Com a promessa do vereador Mazinho de mudar a sede do Legislativo para Jardim Primavera, anunciada na sessão solene (5) de homenagem a todos os vereadores eleitos desde 1947, a sede do Poder Legislativo, na Rua Paulo Lins, no que o Governo insiste em chamar de 25 de Agosto, deverá ser ocupada por uma nova instituição, voltada para a preservação da História da Baixada, com destaque para Duque de Caxias.
A iniciativa é meritória, mas enfrentará alguns percalços para se transformar em “pedra e cal” no jargão cartorário do registro de imóveis. Em primeiro lugar, o Poder Executivo deverá oferecer os meios, através de previsão orçamentária, para a desapropriação da área no segundo distrito. Em seguida, a Câmara precisará vencer a pressão dos donos de áreas ainda livres para sediar a Câmara, porque a mudança significará a valorização de todo o entorno da futura Câmara. Um outro óbice, mais difícil de dimensionar a priori, será o custo de instalação e manutenção do acervo que até hoje, a duras penas, o Instituto Histórico Vereador Thomé de Siqueira Barreto vem amealhando.

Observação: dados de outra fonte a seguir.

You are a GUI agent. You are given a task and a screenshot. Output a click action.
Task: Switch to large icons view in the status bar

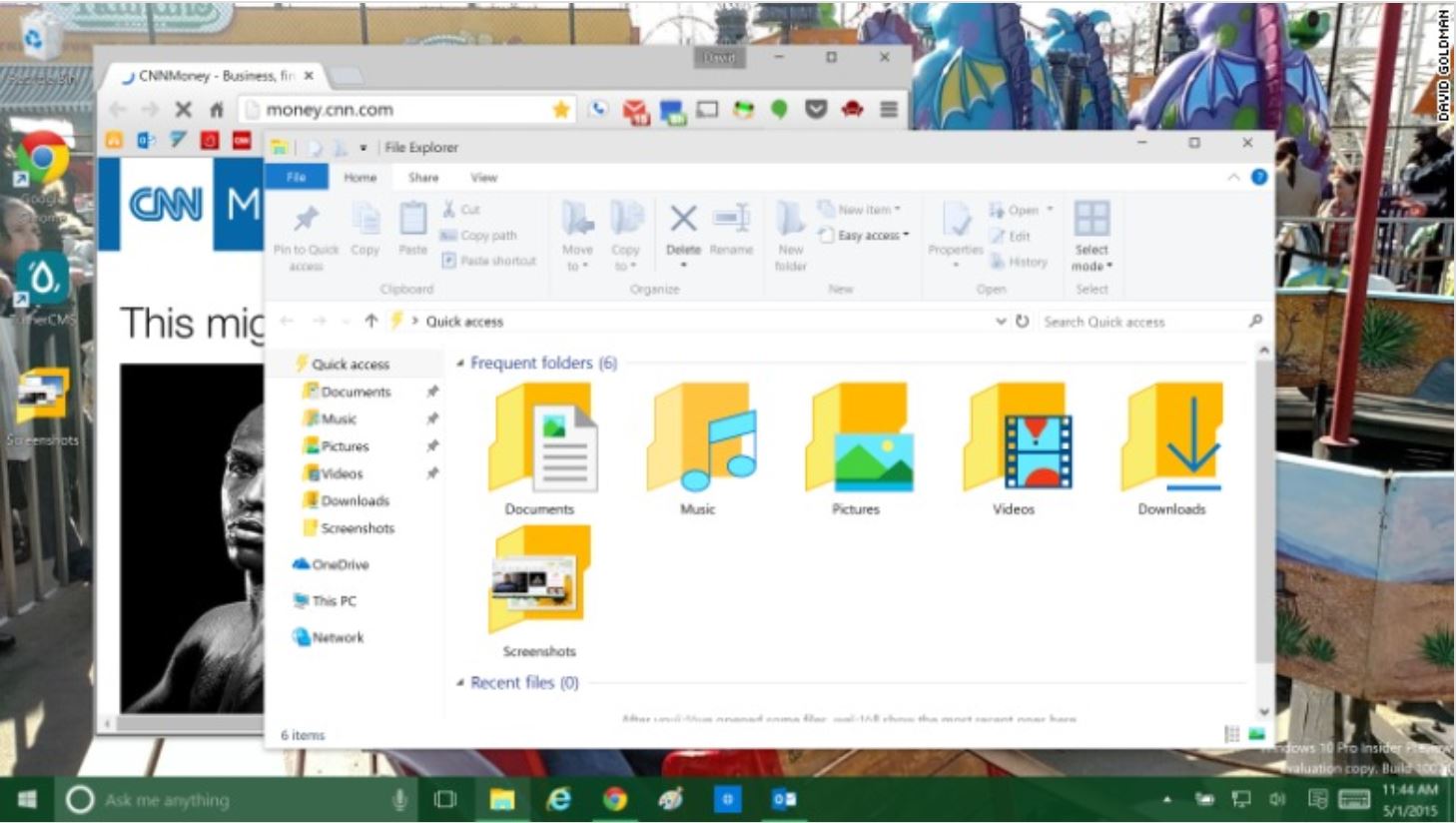tap(1256, 734)
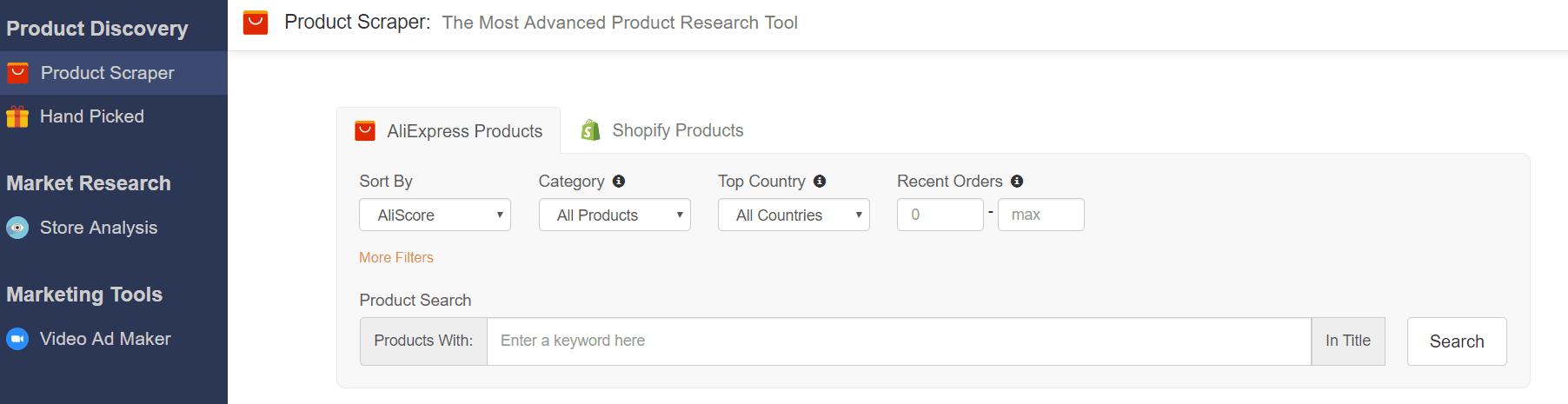Switch to the Shopify Products tab

coord(677,130)
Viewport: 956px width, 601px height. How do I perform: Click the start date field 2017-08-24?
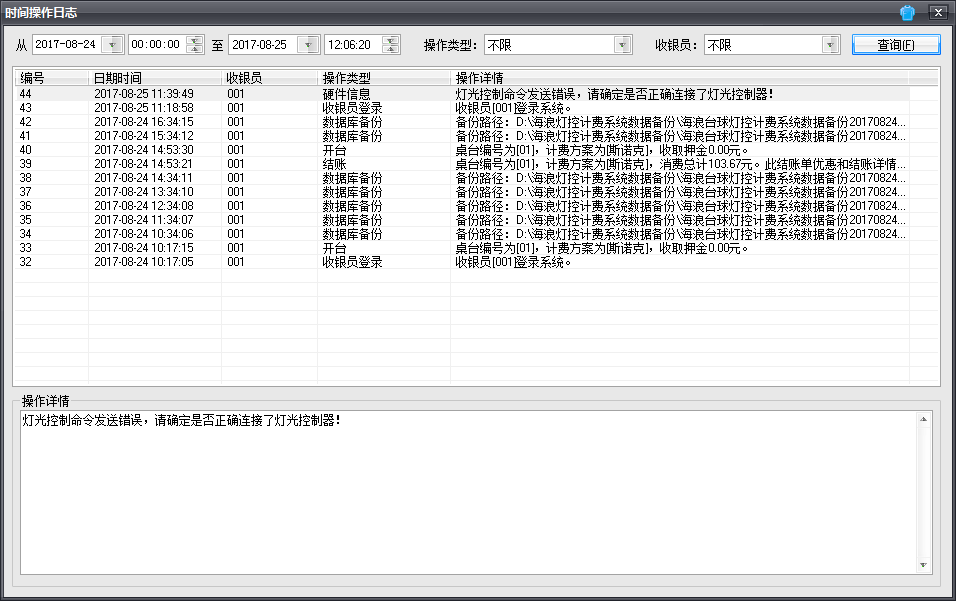66,45
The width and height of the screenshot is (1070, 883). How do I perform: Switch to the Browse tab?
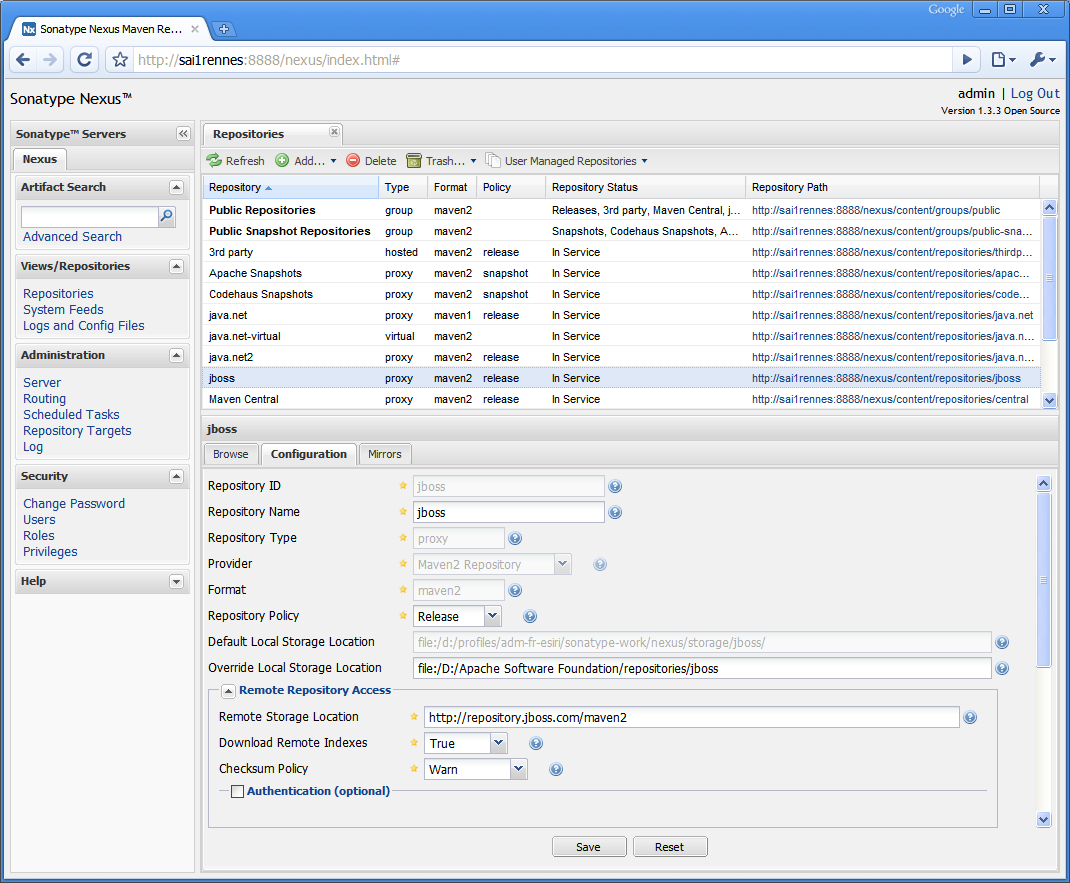(x=230, y=454)
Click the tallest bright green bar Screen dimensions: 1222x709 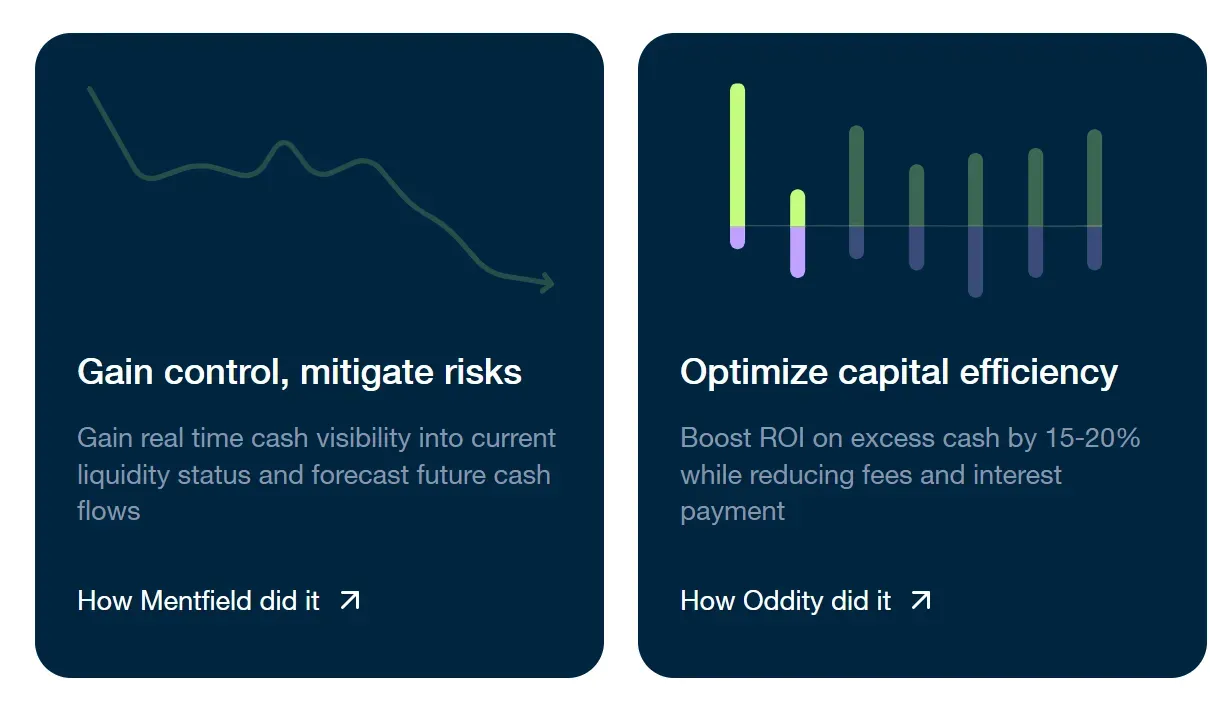[738, 155]
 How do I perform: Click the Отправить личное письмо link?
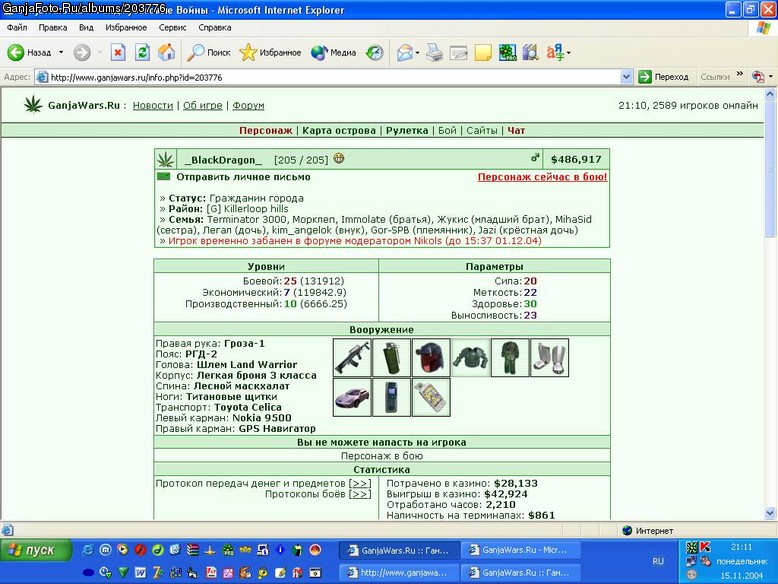(243, 177)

É público e notório que detentores de arquivos importantes da nossa história recente temem entregar, ao Instituto Histórico, documentos, fotos e objetos de interesse histórico por temerem que, a cada mudança na Mesa Diretora, uma nova direção daquele Instituto resolva considerar esses documentos como imprestáveis ou de pouco valor histórico pois, até hoje, a Câmara não criou uma norma legal para orientar a atuação do órgão encarregado de preservar a memória do município. A volúpia de nossos governantes de tentar reescrever as suas biografias à custa da destruição da nossa História não tem limites.

Fosse o Coliseu Romano uma relíquia em solo brasileiro e, com toda certeza, apareceria um governante disposto a “reformar” ou “concluir a obra”, pois consideraria um despropósito manter os restos do “circo” em que os cristãos eram lançados aos leões na antiguidade. O Estádio Mário Filho, que muitos insistem em chamar de Maracanã, construído para a Copa de 1950, já passou por várias “reformas”, sempre com o objetivo de torná-lo mais moderno. A cada “reforma”, gasta-se mais dinheiro do que na construção de um novo, além de descaracteriza-lo.